Storage Instructions
Keep Fresh: This baked halibut is best enjoyed fresh, but if you have leftovers, place them in an airtight container with the vegetables and cooking juices. It’ll stay good in the fridge for up to 2 days. The flavors actually get better as they meld together overnight!
Prep Ahead: Want to get ahead? You can prep the vegetables up to a day in advance. Clean and cut the leeks and carrots, store them in separate containers in the fridge, and they’ll be ready to go when you’re ready to cook. Just remember not to prep the fish until you’re ready to bake it.
Warm Up: To enjoy your leftover halibut, gently warm it in the microwave at 50% power in short bursts, or cover with foil and heat in a 275°F oven until just warmed through.

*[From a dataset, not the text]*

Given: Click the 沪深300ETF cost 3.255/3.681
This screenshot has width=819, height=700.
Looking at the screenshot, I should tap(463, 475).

Be careful not to overheat, as fish can quickly become dry. The vegetables can handle a bit more heat, so you might want to warm them separately.
| Preparation Time | 10-15 minutes |
| Cooking Time | 15-20 minutes |
| Total Time | 25-35 minutes |
| Level of Difficulty | Easy |
Estimated Nutrition
Estimated nutrition for the whole recipe (without optional ingredients):
- Calories: 800-900
- Protein: 120-130 g
- Fat: 45-50 g
- Carbohydrates: 40-50 g
Ingredients
For the vegetables:
- 7 sprigs thyme (freshly picked for best flavor)
- ground white pepper
- 5 tbsp olive oil (I use Colavita extra virgin)
- 6 medium leeks (white and light green parts only, thinly sliced)
- 3/4 lb baby carrots (or large carrots cut into sticks)
- salt
- 2 bay leaves
For the fish:
- 4 halibut fillets (6 oz each)
Step 1: Preheat Oven and Cook Carrots
Preheat your oven to 375°F.
In a large, deep, ovenproof skillet, heat 3 tablespoons of olive oil over moderately high heat.
Add the carrots and cook, stirring frequently, until they are lightly golden, which should take about 3 minutes.
Next, add 1/2 cup of water to the skillet.
Cover and cook the carrots over moderate heat until they are crisp-tender, approximately 5 minutes.
Step 2: Cook Leeks and Season the Vegetables
To the skillet with the carrots, add the leeks and an additional 1/2 cup of water.
Cover the skillet and continue cooking, stirring occasionally, until the leeks begin to soften, around 5 minutes.
Season the vegetables with salt and white pepper.
Add thyme and bay leaves to infuse the dish with flavor.
Step 3: Prepare and Arrange the Fish
Season your choice of fish with salt and white pepper.
Arrange the fish fillets on top of the seasoned vegetables in the skillet.
Drizzle the fish with the remaining 2 tablespoons of olive oil.
Cover the fish with a piece of parchment paper to keep it moist during cooking.
Place a heavy lid on the skillet to seal in the flavors.
Step 4: Bake the Fish
Transfer the covered skillet to your preheated oven.
Bake the fish for 15 minutes, or until it is just cooked through.
Check for doneness by ensuring the fish flakes easily with a fork.
Step 5: Plate and Serve
Once the fish is cooked, discard the thyme and bay leaves from the skillet.
Carefully transfer the fish to serving plates.
Spoon the cooked vegetables and their juices alongside the fish on each plate.
Serve immediately for a delicious and aromatic meal.